When the Snow company joined the group they brought with them a new area of expertise, namely creep-feed surface grinding. They had invested significantly in developing this technology and had sold a number of small machines.
Creep-feed surface grinders were designed to take very heavy cuts using a profiled grinding wheel so that finished components could be produced in just a few passes. Indeed, it was envisaged that in some cases, only a single pass would be required. They were ideally suited to producing flat components in hard materials typically with slots or channels running along their length, or solid components of complex cross-section.
The process relied upon the grinding wheel being dressed continuously whilst grinding so that the wheel was always sharp and could remove material at unprecedented rates. A full-form diamond roller dresser was employed, which had the same profile as the required finished component cross-section. During use, the dresser would feed slowly but continuously into the wheel to keep it in prime condition. To compensate for the reduction in diameter of the grinding wheel, the feed axis had to advance continuously at the same rate, in order to maintain the grinding edge of the wheel at the same position relative to the component being machined. Somewhat higher spindle power was necessary to achieve the greater metal removal rate, and great attention had to be paid to a high pressure coolant system to keep the workpiece cool and the grinding wheel clear of debris and swarf.

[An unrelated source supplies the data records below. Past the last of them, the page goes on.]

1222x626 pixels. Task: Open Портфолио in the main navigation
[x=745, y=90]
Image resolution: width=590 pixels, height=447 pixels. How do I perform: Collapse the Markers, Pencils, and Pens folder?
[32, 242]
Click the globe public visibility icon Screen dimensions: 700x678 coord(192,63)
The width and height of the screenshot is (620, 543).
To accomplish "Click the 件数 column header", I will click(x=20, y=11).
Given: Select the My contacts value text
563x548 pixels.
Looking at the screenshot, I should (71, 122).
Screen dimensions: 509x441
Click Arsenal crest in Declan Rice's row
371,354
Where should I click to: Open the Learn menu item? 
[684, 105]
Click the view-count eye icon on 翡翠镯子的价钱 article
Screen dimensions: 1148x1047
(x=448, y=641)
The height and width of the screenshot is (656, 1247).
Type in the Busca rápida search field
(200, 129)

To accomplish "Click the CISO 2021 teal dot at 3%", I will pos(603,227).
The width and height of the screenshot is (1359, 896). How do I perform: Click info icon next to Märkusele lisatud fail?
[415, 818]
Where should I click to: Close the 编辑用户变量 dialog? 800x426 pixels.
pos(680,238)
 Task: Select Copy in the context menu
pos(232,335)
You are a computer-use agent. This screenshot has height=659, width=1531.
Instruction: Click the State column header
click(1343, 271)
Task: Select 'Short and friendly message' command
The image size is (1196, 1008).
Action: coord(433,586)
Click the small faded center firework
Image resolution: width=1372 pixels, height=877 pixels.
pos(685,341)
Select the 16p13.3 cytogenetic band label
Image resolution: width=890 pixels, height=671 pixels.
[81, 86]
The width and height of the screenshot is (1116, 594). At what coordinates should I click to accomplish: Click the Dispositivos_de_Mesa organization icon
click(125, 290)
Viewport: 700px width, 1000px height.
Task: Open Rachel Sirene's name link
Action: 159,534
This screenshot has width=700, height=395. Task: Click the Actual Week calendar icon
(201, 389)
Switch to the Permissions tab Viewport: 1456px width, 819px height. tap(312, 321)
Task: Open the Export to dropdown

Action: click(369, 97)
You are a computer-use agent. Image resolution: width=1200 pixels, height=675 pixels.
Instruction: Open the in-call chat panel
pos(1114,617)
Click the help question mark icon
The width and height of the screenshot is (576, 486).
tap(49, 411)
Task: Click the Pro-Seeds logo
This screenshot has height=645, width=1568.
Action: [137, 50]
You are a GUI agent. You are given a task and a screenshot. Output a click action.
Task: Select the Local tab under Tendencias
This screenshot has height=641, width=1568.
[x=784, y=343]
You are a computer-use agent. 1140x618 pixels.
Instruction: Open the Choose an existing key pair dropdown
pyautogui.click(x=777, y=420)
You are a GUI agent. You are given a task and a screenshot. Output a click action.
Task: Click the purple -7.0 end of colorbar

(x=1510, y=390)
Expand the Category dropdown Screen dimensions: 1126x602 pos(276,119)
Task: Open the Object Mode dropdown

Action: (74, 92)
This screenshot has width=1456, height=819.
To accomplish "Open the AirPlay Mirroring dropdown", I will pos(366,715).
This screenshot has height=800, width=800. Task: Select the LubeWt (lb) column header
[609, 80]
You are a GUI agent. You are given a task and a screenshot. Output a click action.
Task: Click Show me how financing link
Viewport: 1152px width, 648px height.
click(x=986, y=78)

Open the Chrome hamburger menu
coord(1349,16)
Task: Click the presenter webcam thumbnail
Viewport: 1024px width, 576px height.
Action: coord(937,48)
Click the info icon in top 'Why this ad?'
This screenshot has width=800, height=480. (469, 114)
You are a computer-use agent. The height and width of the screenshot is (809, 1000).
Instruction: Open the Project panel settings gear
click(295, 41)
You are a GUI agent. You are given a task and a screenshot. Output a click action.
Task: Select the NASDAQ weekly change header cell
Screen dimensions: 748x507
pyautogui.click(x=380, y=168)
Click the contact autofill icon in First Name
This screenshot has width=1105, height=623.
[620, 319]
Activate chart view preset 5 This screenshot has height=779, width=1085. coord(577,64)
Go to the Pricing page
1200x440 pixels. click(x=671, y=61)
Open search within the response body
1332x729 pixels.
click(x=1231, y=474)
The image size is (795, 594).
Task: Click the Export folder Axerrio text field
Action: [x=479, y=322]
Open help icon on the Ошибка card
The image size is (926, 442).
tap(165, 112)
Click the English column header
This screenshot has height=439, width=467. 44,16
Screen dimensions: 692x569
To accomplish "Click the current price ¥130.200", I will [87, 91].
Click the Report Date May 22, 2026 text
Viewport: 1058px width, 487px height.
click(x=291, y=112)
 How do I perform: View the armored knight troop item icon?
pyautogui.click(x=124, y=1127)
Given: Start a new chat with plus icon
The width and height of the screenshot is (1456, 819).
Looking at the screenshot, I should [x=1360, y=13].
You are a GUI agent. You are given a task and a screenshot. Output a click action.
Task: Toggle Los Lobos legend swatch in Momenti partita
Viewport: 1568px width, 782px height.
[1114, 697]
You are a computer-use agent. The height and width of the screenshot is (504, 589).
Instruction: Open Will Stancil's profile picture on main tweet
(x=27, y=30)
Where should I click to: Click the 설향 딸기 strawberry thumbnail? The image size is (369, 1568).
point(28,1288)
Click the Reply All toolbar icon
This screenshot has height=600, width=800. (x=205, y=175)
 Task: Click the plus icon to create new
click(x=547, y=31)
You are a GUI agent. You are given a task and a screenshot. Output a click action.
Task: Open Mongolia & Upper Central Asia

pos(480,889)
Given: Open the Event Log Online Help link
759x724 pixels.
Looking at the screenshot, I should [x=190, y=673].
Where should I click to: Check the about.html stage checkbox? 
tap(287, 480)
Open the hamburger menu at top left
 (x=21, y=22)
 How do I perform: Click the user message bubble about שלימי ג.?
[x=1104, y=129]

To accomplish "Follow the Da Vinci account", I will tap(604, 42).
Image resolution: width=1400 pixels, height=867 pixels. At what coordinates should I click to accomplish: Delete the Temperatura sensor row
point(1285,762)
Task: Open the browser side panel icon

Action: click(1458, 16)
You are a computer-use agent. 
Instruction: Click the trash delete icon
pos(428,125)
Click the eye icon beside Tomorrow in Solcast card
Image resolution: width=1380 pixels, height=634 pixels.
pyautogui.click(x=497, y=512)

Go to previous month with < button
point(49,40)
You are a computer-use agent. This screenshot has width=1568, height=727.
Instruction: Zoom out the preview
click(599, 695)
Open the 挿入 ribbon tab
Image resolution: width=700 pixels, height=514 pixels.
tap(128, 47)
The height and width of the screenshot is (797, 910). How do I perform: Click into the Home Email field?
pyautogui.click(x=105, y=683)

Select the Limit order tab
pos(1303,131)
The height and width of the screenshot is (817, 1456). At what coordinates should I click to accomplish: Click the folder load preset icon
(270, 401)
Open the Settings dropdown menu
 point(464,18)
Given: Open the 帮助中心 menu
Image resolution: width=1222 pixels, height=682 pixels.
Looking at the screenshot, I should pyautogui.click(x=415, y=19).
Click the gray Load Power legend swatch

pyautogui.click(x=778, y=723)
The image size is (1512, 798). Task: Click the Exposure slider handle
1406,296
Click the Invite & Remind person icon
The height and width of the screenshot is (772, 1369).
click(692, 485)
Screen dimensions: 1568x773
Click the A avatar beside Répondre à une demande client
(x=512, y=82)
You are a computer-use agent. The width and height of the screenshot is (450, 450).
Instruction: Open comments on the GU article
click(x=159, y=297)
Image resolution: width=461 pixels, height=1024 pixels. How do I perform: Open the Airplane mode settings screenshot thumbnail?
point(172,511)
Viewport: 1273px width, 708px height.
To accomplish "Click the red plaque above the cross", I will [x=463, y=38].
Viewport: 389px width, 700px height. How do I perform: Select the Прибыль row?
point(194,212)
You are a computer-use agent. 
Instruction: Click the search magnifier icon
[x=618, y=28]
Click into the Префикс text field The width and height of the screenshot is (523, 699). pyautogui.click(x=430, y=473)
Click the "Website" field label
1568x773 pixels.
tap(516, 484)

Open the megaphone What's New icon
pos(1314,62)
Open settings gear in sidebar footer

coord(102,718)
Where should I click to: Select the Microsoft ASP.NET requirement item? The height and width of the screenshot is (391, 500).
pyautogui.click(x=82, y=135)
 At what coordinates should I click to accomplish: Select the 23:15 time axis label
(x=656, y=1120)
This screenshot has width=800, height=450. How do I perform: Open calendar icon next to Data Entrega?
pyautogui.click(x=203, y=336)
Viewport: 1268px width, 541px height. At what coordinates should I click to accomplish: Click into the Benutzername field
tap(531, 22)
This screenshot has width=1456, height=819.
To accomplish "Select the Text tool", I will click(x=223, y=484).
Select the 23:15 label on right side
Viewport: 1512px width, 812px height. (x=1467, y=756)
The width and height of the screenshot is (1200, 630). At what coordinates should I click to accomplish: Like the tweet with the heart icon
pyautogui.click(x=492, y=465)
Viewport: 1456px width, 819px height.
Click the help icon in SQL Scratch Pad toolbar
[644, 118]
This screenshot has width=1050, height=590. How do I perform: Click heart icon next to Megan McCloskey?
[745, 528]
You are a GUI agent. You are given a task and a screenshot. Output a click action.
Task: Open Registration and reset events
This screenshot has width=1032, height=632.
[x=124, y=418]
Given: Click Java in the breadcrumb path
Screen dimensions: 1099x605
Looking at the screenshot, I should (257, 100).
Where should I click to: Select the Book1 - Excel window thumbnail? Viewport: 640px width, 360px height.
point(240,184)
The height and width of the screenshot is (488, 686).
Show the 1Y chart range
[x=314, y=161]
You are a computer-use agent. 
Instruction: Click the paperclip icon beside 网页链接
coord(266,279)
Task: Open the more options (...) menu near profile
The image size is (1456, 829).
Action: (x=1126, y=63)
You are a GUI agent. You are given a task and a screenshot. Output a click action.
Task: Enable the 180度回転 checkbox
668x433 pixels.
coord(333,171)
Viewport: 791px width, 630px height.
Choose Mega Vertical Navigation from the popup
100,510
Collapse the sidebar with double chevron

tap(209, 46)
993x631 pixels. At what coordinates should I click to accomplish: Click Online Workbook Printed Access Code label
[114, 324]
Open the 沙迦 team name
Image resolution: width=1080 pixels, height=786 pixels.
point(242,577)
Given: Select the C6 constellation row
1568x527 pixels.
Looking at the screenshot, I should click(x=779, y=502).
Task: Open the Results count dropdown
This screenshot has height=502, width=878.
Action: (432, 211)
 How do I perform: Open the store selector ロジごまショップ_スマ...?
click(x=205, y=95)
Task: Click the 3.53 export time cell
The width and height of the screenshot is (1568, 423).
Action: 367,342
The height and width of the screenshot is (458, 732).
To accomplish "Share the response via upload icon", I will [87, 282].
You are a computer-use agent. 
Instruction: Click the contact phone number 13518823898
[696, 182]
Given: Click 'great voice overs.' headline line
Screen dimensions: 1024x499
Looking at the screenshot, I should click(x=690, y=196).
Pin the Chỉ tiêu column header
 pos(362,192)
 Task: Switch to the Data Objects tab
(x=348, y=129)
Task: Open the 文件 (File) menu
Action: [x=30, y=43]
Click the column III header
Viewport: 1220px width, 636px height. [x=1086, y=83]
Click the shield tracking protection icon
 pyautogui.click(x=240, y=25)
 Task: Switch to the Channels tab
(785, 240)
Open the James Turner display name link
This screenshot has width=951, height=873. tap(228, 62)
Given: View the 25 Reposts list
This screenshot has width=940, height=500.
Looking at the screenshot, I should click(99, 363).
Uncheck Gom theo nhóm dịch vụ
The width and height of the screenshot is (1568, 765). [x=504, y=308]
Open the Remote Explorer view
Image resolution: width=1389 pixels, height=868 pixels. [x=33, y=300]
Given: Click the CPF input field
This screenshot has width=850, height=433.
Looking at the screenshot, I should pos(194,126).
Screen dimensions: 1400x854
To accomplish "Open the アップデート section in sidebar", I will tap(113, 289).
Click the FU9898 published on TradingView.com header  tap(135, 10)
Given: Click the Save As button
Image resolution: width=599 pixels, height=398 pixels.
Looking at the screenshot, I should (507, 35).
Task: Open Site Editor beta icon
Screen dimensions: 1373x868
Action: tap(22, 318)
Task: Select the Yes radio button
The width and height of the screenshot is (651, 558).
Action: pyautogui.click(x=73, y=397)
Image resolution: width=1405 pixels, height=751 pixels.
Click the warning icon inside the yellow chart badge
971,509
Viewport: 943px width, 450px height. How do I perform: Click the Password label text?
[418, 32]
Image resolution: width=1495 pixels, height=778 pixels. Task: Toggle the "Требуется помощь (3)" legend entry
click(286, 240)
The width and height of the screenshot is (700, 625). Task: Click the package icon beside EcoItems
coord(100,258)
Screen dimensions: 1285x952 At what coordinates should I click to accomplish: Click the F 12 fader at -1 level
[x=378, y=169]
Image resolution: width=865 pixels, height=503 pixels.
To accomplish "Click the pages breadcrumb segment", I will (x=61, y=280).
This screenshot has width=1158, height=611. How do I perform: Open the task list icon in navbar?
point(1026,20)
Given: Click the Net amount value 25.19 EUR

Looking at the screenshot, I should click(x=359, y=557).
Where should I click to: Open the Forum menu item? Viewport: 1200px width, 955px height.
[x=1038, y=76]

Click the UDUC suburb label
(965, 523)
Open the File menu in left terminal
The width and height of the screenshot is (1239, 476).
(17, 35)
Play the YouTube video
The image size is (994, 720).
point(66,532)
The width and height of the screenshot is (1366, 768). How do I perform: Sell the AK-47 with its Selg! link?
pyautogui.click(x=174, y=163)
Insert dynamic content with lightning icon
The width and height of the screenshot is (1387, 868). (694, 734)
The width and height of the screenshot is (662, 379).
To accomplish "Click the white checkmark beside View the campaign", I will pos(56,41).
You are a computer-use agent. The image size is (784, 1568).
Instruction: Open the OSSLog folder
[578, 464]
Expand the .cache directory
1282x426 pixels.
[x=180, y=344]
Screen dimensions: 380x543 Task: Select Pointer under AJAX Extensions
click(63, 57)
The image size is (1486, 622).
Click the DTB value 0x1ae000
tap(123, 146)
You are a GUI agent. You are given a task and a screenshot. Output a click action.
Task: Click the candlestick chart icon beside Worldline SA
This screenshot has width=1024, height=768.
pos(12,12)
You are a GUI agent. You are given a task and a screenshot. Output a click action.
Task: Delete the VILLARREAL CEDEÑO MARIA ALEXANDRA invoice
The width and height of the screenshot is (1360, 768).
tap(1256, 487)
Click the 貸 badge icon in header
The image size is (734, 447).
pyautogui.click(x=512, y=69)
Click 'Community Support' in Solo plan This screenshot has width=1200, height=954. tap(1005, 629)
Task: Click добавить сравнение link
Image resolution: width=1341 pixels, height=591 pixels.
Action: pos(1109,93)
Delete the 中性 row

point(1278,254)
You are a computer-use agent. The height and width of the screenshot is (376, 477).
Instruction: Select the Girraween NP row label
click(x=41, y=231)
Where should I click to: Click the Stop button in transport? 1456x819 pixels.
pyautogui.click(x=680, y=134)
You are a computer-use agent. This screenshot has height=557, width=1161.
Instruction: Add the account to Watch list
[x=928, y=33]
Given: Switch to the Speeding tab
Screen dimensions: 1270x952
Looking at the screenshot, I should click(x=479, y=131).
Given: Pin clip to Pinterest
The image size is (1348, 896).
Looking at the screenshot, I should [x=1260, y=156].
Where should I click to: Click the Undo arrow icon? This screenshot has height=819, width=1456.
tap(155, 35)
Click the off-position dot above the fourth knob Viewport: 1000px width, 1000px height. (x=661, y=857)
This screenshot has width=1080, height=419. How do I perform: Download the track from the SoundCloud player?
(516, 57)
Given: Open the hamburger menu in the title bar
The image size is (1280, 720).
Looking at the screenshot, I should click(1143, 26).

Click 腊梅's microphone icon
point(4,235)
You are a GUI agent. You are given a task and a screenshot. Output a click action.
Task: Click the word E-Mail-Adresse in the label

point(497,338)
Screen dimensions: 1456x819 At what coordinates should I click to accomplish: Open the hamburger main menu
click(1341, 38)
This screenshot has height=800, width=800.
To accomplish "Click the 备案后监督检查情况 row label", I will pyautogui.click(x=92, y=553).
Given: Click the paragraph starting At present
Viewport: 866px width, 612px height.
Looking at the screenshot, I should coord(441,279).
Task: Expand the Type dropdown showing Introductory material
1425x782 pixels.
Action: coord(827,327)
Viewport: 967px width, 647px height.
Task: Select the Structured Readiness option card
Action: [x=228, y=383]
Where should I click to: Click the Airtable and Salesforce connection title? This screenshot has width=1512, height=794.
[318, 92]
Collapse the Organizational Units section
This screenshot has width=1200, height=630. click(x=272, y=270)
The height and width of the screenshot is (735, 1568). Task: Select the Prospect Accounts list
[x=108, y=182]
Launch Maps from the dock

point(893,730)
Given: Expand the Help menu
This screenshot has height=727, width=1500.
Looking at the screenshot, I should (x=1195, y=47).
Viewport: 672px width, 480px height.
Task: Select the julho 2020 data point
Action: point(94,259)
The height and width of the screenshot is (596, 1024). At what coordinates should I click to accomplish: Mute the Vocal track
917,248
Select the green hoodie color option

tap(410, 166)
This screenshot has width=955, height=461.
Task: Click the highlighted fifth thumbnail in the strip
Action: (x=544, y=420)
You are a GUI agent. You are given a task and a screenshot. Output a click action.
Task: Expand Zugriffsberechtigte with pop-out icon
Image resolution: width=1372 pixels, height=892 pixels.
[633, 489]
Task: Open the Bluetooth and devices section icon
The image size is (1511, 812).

Newall embraced this new process enthusiastically and embarked on the design of a new and significantly larger machine in the year leading up to the 1982 Chicago Machine Tool Exhibition, where the machine was to be unveiled. It was to be fitted with a variant of the control system Newall had developed for the crankshaft and camshaft grinders, and would incorporate at least two novel features (at that time), namely context-sensitive “soft keys” labelled on the display screen and adaptive feedrate control. The first feature significantly reduced the number of operator control pushbuttons and switches needed for operating the machine. The second was intended to have the machine automatically modify the feedrate parameters chosen by the operator, in order to achieve optimum performance by, for example, “tweaking” the feedrate as necessary to maintain a particular spindle power.
Although the prototype machine was built, and did go to Chicago, unfortunately there had not been time to test (or even complete the software for) the control system because the engineering team was fully occupied making last-minute changes to the systems on the crankshaft and camshaft grinders, which were more important products for the company. So the machine was put on show but was not operational. One memorable moment for the author came when a Newall salesman explained to a potential customer that the machine could not be demonstrated in public because it was all “far too secret”! Subsequently, some progress was made, but the development was never completed and the project foundered.
High Speed Grinders.
Newall experimented with high speed grinding (i.e. high surface speeds of the grinding wheel) in the 1970’s, with a lot of development work done on a cylindrical grinder with a very wide grinding wheel that could be used to finish-grind traditional lawnmower cutting cylinders, as well as other, more exotic components. As a safety measure in case of a wheel breaking free from the machine during development, a large fabricated steel guard, faced with thick plywood was positioned in front of the machine and bolted securely to the floor. This made office staff feel safe until someone did some calculations on how much energy was stored in this massive grinding wheel when rotating at high speed. It was estimated that the wheel would exit the machine, pass through the plywood and steel guard or simply knock it flat, then make its way through the adjacent office before exiting the factory, punching its way into and out of the building next door, before coming to rest somewhere in the scrapyard beyond! The benefits of having the floor-mounted guard were therefore deemed negligible and it was removed.